Landesliga: TuS Altenberge erwartet den Werner SC
Der TuS will‘s jetzt wissen

Altenberge -

Gegen den Werner SC will der TuS Altenberge am Sonntag mit aller Macht zur Aufholjagd blasen. Ziel ist das gesicherte Mittelfeld, das mit drei neuen Spielern erreicht werden soll.

Freitag, 14.02.2020, 14:18 Uhr aktualisiert: 16.02.2020, 19:48 Uhr
Henrik Wilpsbäumer (r.) spielt gegen Werne wieder als Kapitän auf der linken Außenbahn mit.
Henrik Wilpsbäumer (r.) spielt gegen Werne wieder als Kapitän auf der linken Außenbahn mit. Foto: Thomas Strack

Am Sonntag gilt‘s. Am Sonntag können Gerrit Brinkmann , Jan-David Volmering und Luca Jungfermann erstmals in Altenberge unter Meisterschaftsdruck gegen den Werner SC zeigen, wie gut sie sich beim TuS eingelebt haben und echte Verstärkungen sind. Natürlich nicht ohne den Rest der Mannschaft, zu dem jetzt auch wieder Henrik Wilpsbäumer zählt. Der ehemalige und neue Kapitän will gegen Werne das 0:1 aus dem Hinspiel als Initialzündung zur Aufholjagd ins gesicherte Mittelfeld einläuten.

Die Elf von Trainer Lars Müller hat sich im Winter auf der Position des Rechtsverteidigers mit Hasan Bastürk vom BSV Schüren aus der Westfalenliga verstärkt und in Daniel Durkalic (6 Tore) und Henry Poggenpohl (5) seine besten Torschützen. Zudem verfügt Werne über ein extrem gutes, hohes Pressing, was den Altenbergern im Hinspiel jedoch wenig Mühe bereitete. „Da wäre deutlich mehr für uns drin gewesen“, erinnert sich Trainer André Rodine an eine Vielzahl an Torchancen, die allesamt ungenutzt ausgelassen wurden.

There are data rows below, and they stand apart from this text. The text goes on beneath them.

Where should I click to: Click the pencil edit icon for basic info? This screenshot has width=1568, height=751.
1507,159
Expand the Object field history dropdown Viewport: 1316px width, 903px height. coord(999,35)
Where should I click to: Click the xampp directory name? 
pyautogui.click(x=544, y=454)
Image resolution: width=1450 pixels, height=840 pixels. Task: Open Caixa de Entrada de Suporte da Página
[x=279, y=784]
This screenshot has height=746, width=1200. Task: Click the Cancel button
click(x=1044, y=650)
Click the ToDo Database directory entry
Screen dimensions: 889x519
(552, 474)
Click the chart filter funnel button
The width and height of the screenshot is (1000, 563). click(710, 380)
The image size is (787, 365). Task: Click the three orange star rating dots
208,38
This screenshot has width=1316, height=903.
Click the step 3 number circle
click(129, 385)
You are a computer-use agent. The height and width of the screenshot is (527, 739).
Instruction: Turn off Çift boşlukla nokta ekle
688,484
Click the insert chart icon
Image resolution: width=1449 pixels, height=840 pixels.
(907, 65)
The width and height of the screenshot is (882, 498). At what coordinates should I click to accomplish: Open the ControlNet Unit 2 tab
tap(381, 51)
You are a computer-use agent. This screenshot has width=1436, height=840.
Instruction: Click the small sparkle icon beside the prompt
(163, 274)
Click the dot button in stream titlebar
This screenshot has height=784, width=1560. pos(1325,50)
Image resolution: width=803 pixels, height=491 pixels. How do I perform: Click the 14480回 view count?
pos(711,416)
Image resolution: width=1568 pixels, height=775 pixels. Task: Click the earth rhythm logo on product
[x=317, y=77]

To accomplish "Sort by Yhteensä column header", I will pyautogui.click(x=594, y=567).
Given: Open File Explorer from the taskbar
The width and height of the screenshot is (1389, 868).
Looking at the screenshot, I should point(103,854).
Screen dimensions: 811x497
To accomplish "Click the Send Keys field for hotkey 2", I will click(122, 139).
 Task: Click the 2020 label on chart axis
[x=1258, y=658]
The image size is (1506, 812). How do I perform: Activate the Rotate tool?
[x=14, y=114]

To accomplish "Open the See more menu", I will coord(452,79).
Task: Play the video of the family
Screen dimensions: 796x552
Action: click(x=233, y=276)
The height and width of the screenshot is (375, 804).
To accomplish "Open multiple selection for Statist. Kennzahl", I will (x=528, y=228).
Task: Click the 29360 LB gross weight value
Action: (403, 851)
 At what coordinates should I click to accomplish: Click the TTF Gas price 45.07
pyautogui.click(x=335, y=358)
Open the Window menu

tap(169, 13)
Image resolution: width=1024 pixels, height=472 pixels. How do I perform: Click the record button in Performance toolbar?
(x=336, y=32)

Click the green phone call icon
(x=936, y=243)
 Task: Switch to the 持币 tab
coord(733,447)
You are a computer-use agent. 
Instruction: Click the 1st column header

Das soll diesmal anders laufen. „Durch die Umstrukturierung im Winter haben wir eine ganz andere Intensität in der Mannschaft, vor allem auch mehr Tempo“, sagt der Trainer. Jeder habe gemerkt, dass Verein und Vorstand durch die ergriffenen Maßnahmen die Klasse unbedingt halten wollen. Außerdem sei mit Kapitän Wilpsbäumer auf dem Platz wieder ein „Lautsprecher“ mit dabei.

Mit Platz vier und 28 Punkten hat sich der Werner SC im oberen Drittel der Tabelle festgesetzt, was bei einer Auswärtsbilanz von 13 Punkten durch vier Siege und einem Remis nicht verwunderlich ist. Auf eigenem Geläuf waren die Werner mit 15 Zählern nur unwesentlich besser. In den letzten vier Spielen ist der Sportclub jedoch durch Niederlagen gegen Viktoria Heiden, den SV Mesum und Westfalia Kinderhaus von Rang zwei auf vier abgesackt.

Einziger Ausfall des TuS am Sonntag ist Jannick Hagedorn, der sich nach seinen Prüfungen jetzt erstmal einen Skiurlaub gönnt.